Vision and Difference

Griselda Pollock

Art, Feminism
Griselda Pollock


Published in 1988, Vision and Difference marked a milestone in the history of feminist discourse and re defined canonical writing and definitions within modern art and its legacy.

Still teaching now at Leeds University. Griselda Pollock provides concrete historical analyses of key moments in the formation of modern culture in order to reveal the sexual politics at the heart of modernist art. Crucially, she not only explores a feminist re-reading of the works of canonical male Impressionist and Pre-Raphaelite artists including Edgar Degas and Dante Gabriel Rossetti, but also re-inserts into art history their female contemporaries - women artists such as Berthe Morisot and Mary Cassatt.

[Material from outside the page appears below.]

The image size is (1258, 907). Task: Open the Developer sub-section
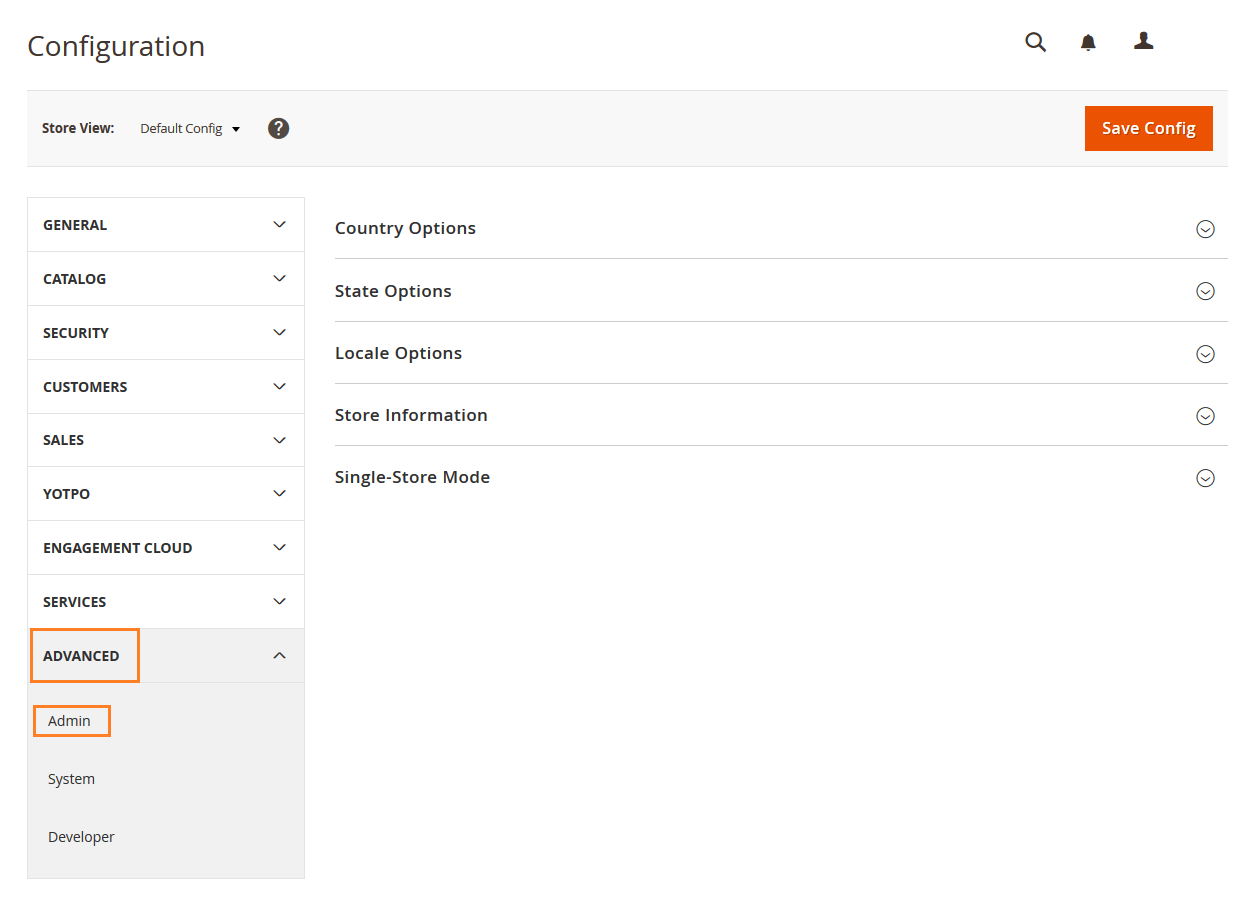coord(81,836)
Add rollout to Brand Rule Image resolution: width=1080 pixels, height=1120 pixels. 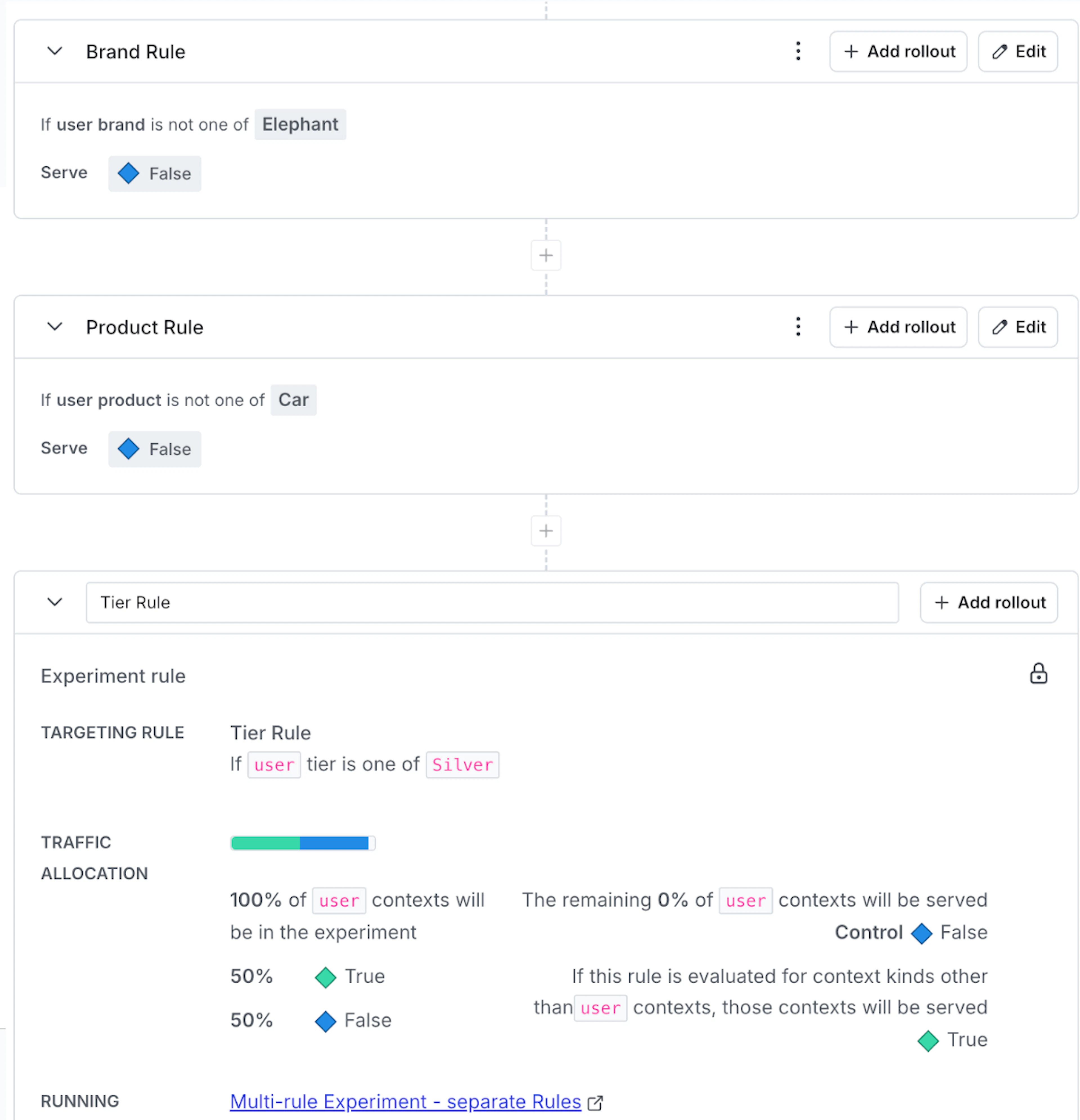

Pollock discusses the work of women artists such as Mary Kelly and Yve Lomax, highlighting the problems of working in a culture where the feminine is still defined as the object of the male gaze. Now published with a new introduction, Vision and Difference is as powerful as ever for all those seeking not only to understand the history of the feminine in art, but also to develop new strategies for representation for the future.

Makes claim for the necessity of feminism on the grounds not that it is a framework that ‘should be’ applied – but that it can act in opposition to the fact that the old dominant mode of investigation is unable to satisfactorily explore the phenomenon being analysed. Not so much a defective ideology as an ideologically constraining one.